[Stored data entries]
[start]

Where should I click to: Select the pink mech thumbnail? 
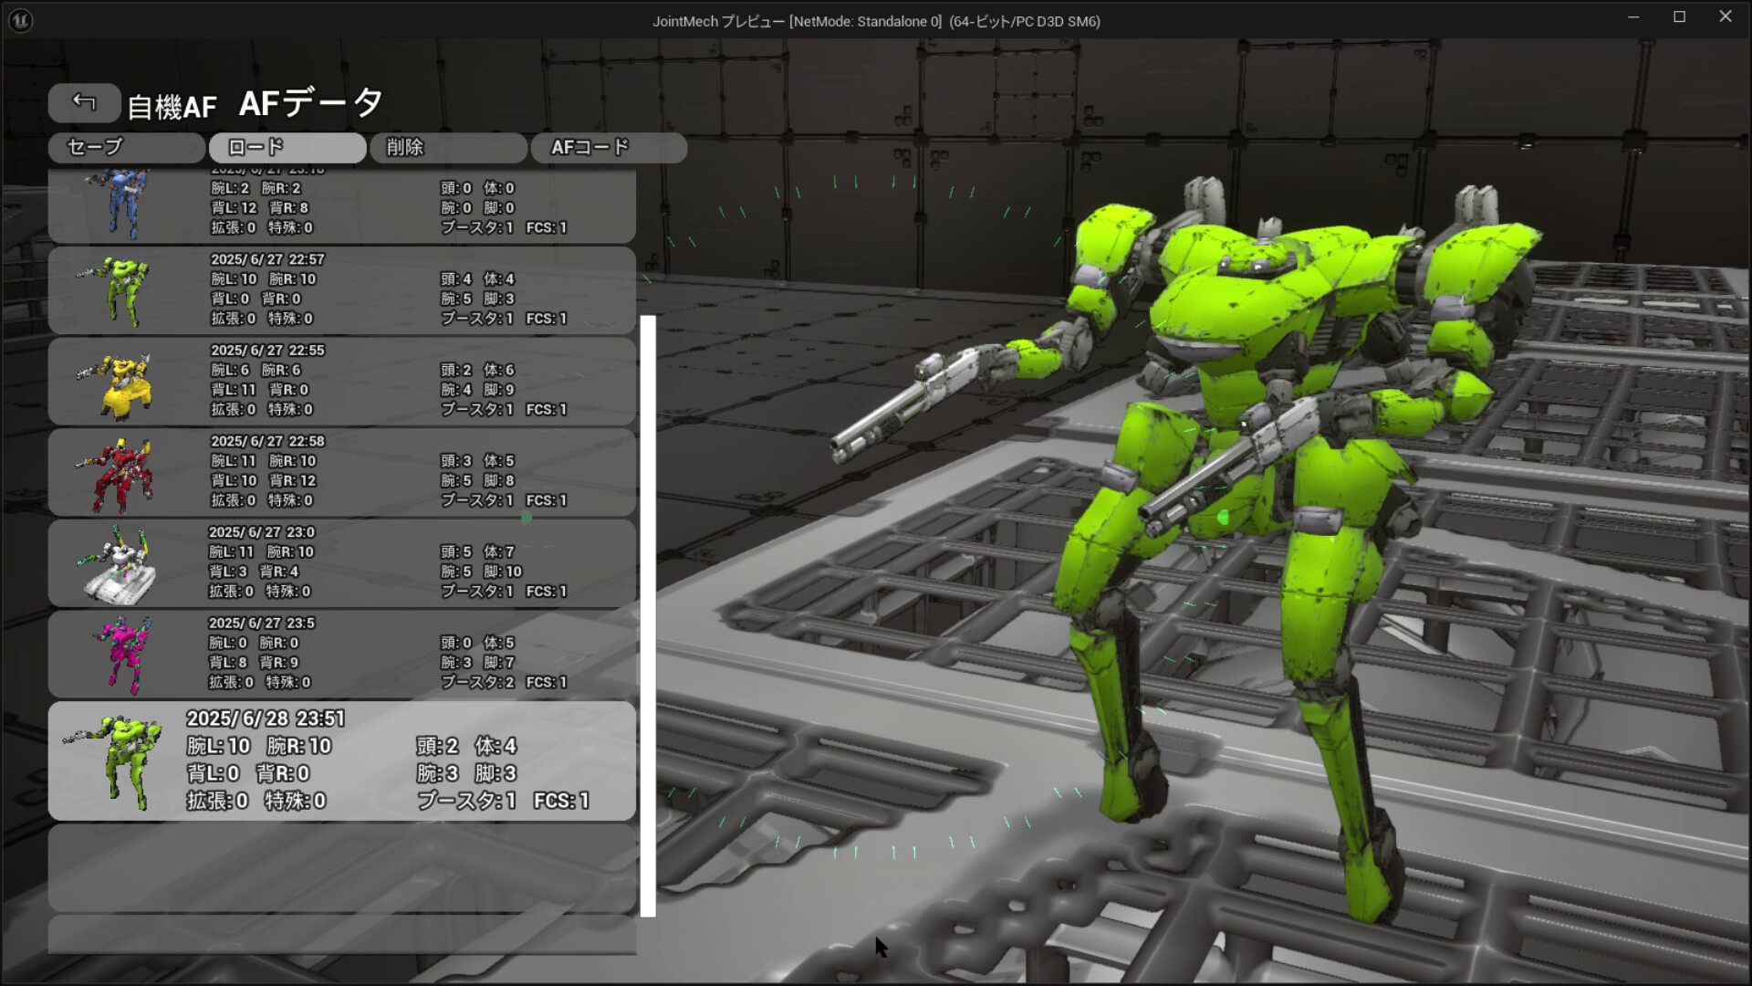point(126,654)
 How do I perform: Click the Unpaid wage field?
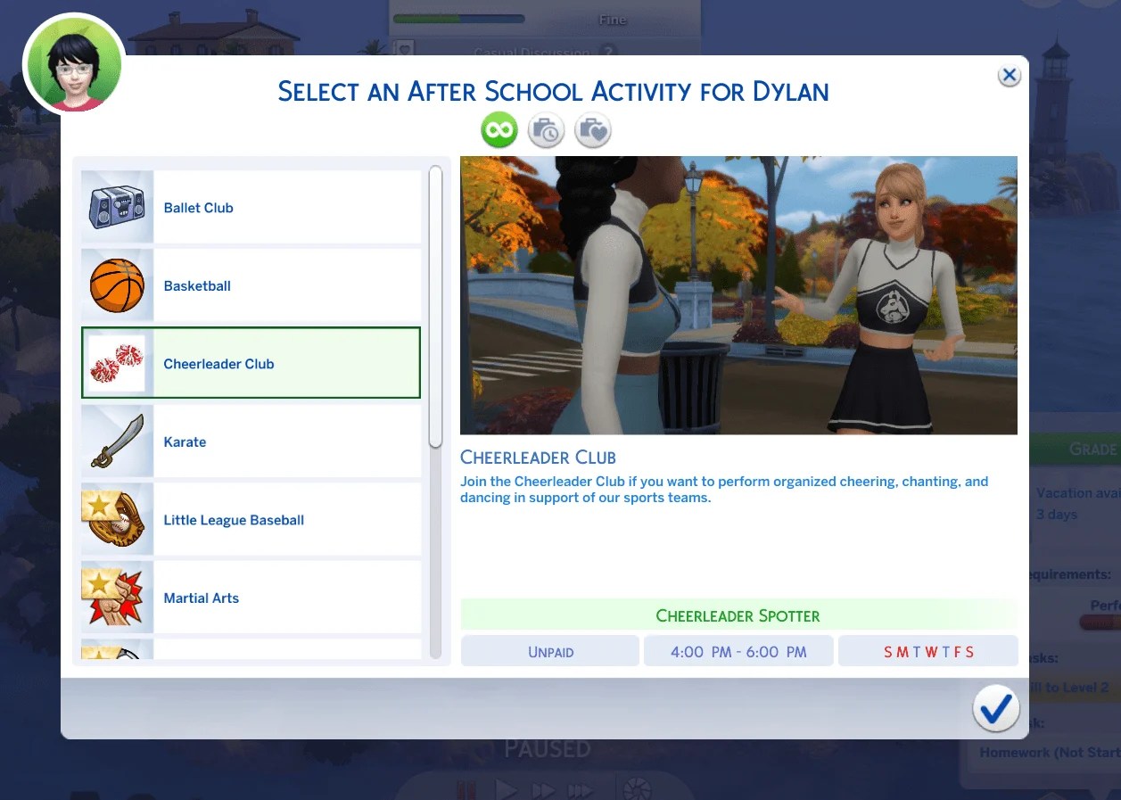(x=549, y=650)

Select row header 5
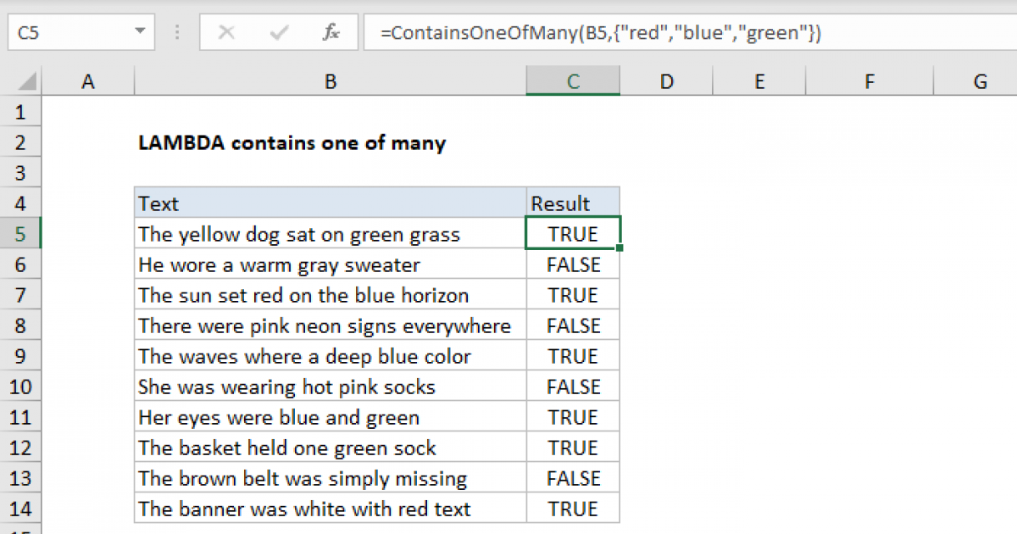click(20, 233)
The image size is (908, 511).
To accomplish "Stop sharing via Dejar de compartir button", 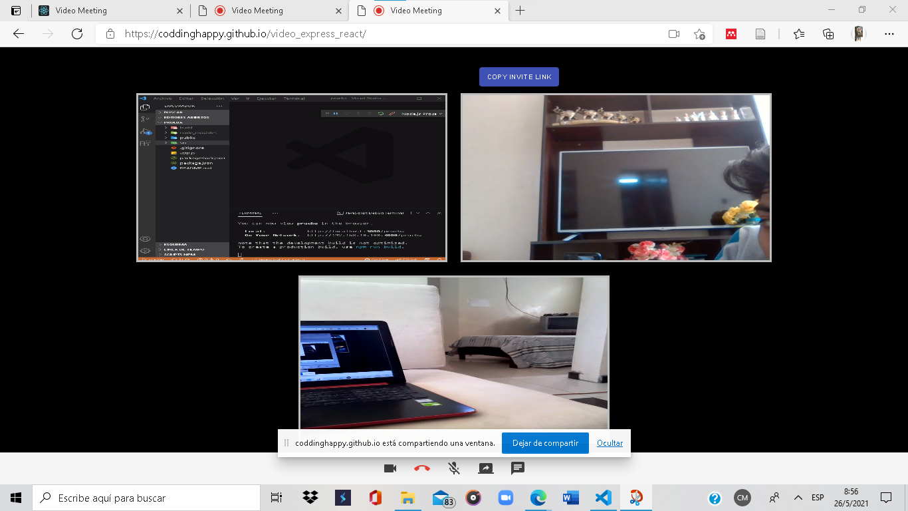I will [x=545, y=442].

[end]

### [Aim]
Pick out each line of the records above that contains the string "Select", and treat uppercase and lowercase letters as different.

### [Solution for this exercise]
Where should I click to: Select the pink mech thumbnail? 
Select row header 5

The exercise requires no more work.